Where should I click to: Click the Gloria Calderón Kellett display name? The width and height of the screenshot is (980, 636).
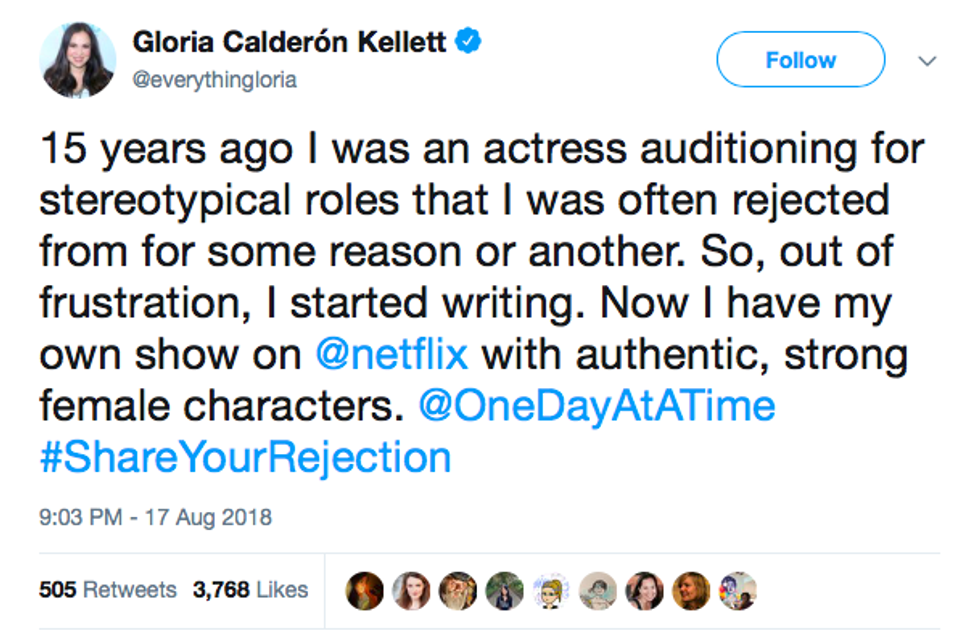pos(290,43)
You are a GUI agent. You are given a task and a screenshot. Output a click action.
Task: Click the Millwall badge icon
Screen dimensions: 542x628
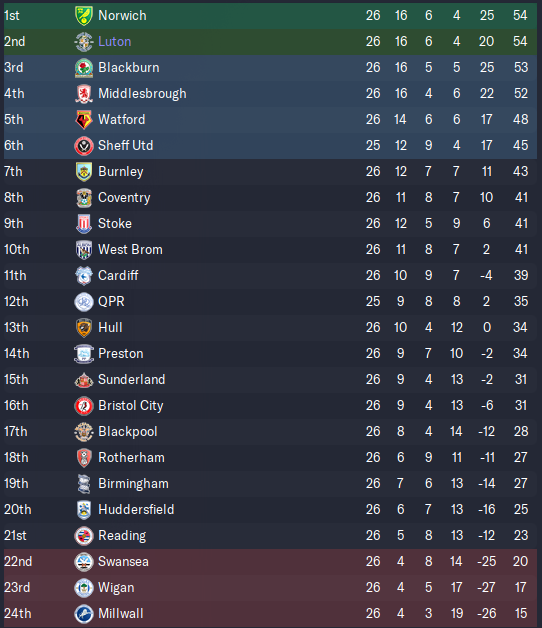[84, 614]
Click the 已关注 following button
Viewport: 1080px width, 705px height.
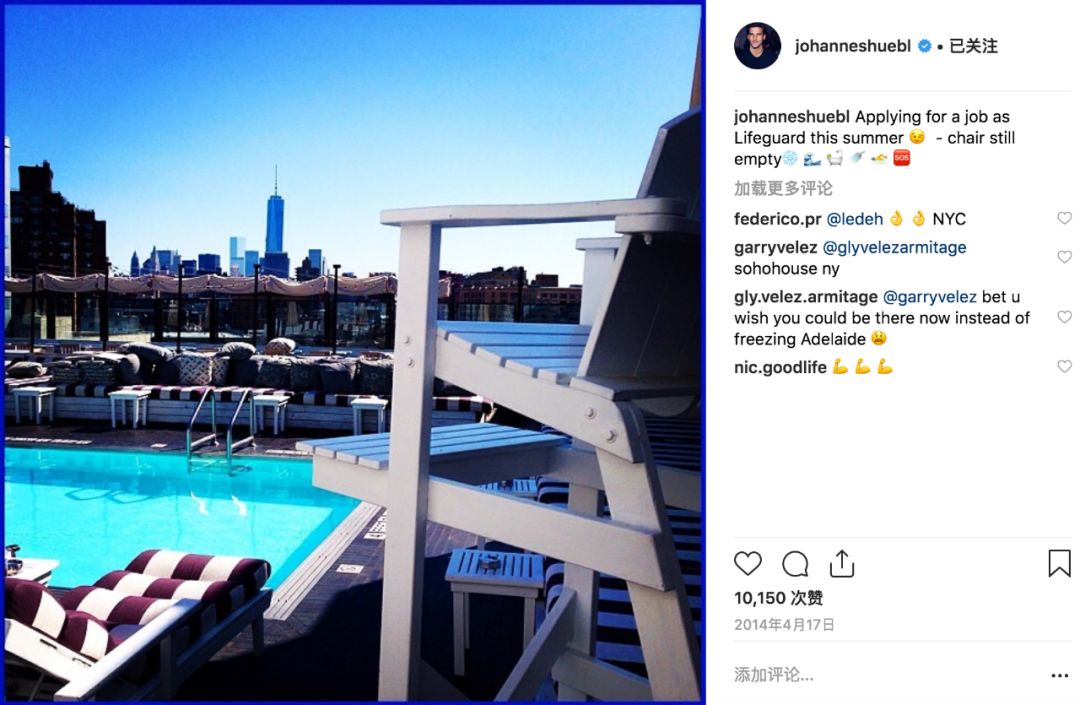point(973,46)
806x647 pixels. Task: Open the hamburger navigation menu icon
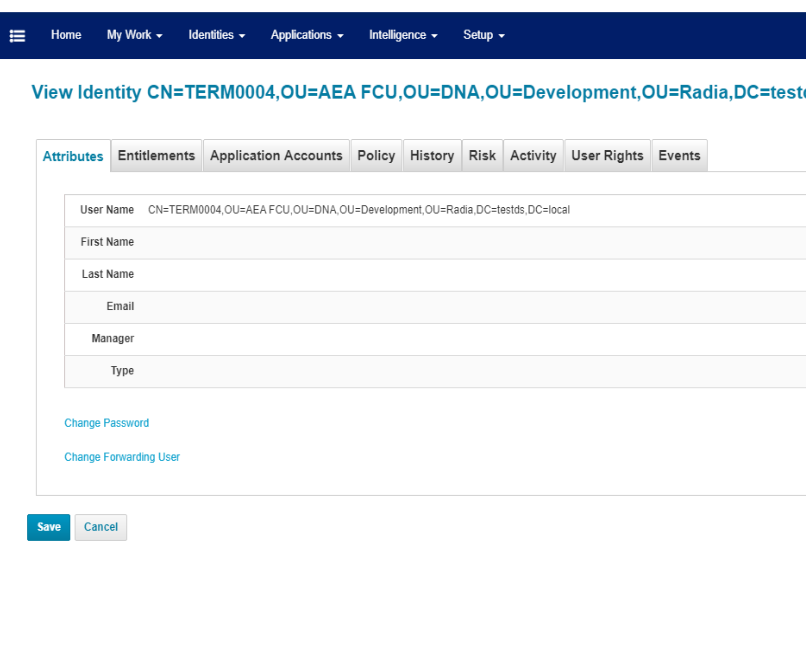pyautogui.click(x=17, y=36)
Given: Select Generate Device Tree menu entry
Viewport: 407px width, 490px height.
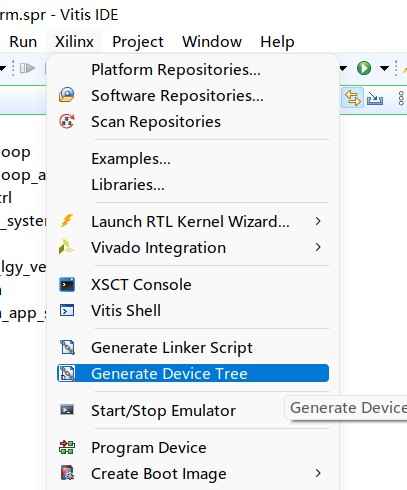Looking at the screenshot, I should pyautogui.click(x=193, y=373).
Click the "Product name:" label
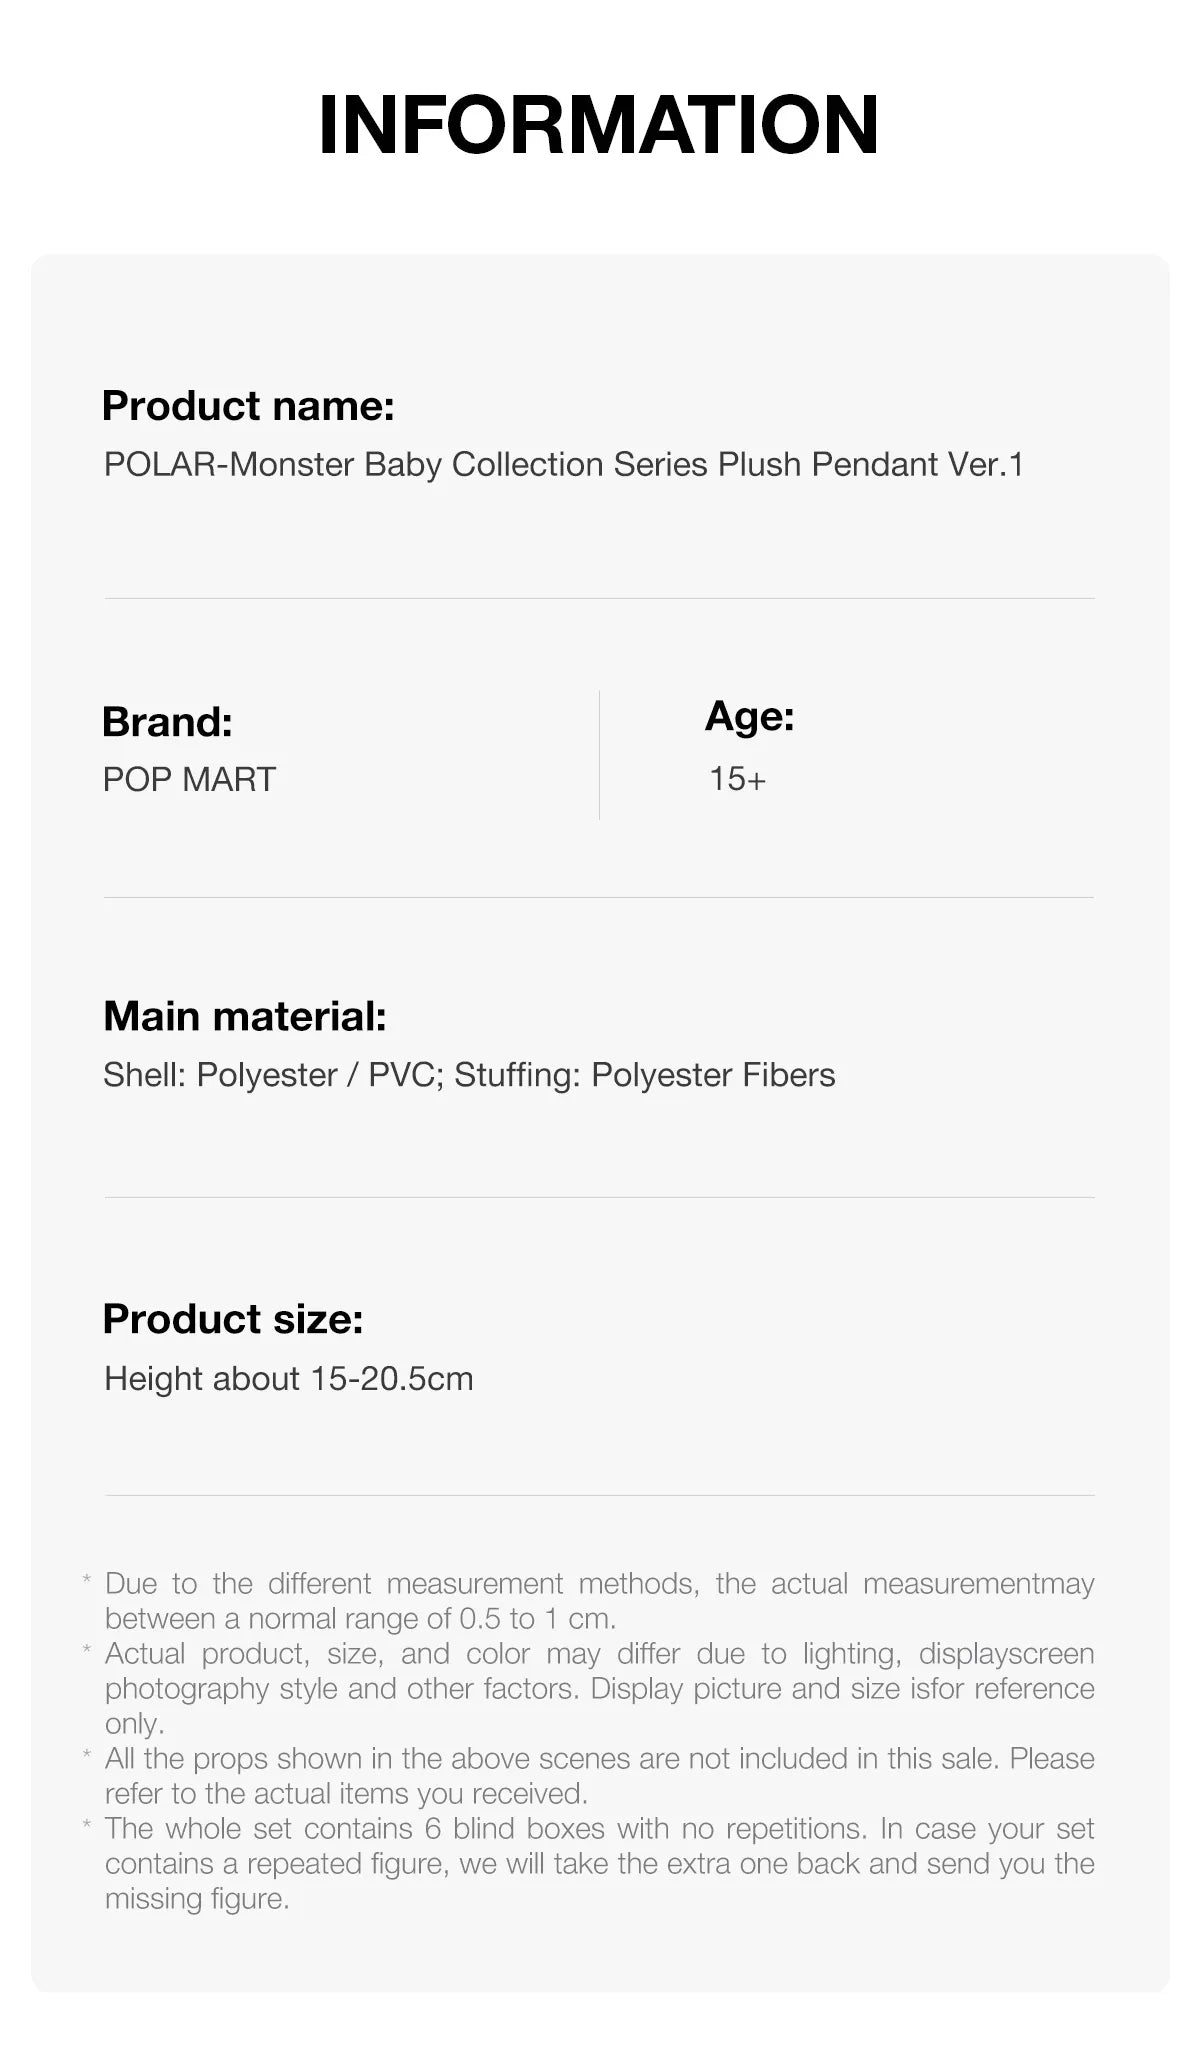 click(248, 406)
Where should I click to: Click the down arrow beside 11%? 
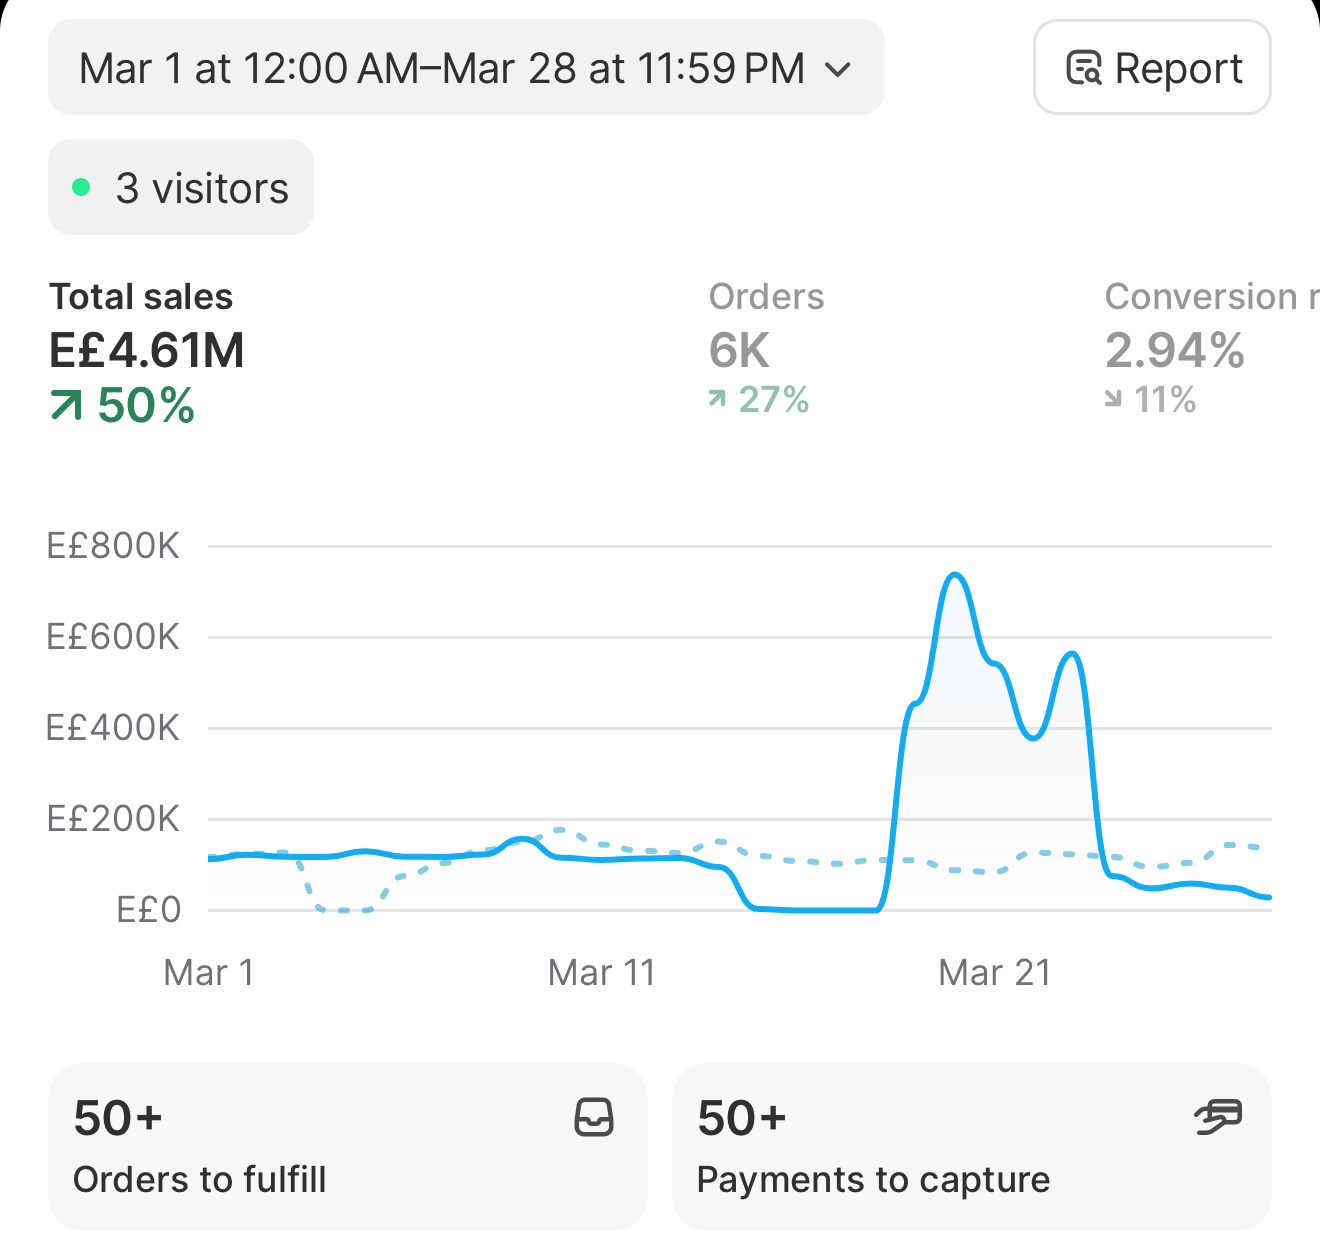coord(1113,399)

========

● **Set problem**
Please rename "Viewport" to "Display area" throughout all the records above, keeping everything else unchanged and leaving out the pictures.

● **Answer for this exercise**
Where should I click to: Click the Gloria Calderón Kellett display name? The width and height of the screenshot is (980, 636).
pos(290,43)
You are a GUI agent. You are given a task and a screenshot. Output a click action.
Task: Click the Millwall badge icon
Screen dimensions: 542x628
[84, 614]
Click the 已关注 following button
Display area: 1080px width, 705px height.
point(973,46)
806x647 pixels. Task: Open the hamburger navigation menu icon
pyautogui.click(x=17, y=36)
Given: Select Generate Device Tree menu entry
Display area: 407px width, 490px height.
Looking at the screenshot, I should pyautogui.click(x=193, y=373).
Click the "Product name:" label
 click(248, 406)
Where should I click to: Click the down arrow beside 11%? 
coord(1113,399)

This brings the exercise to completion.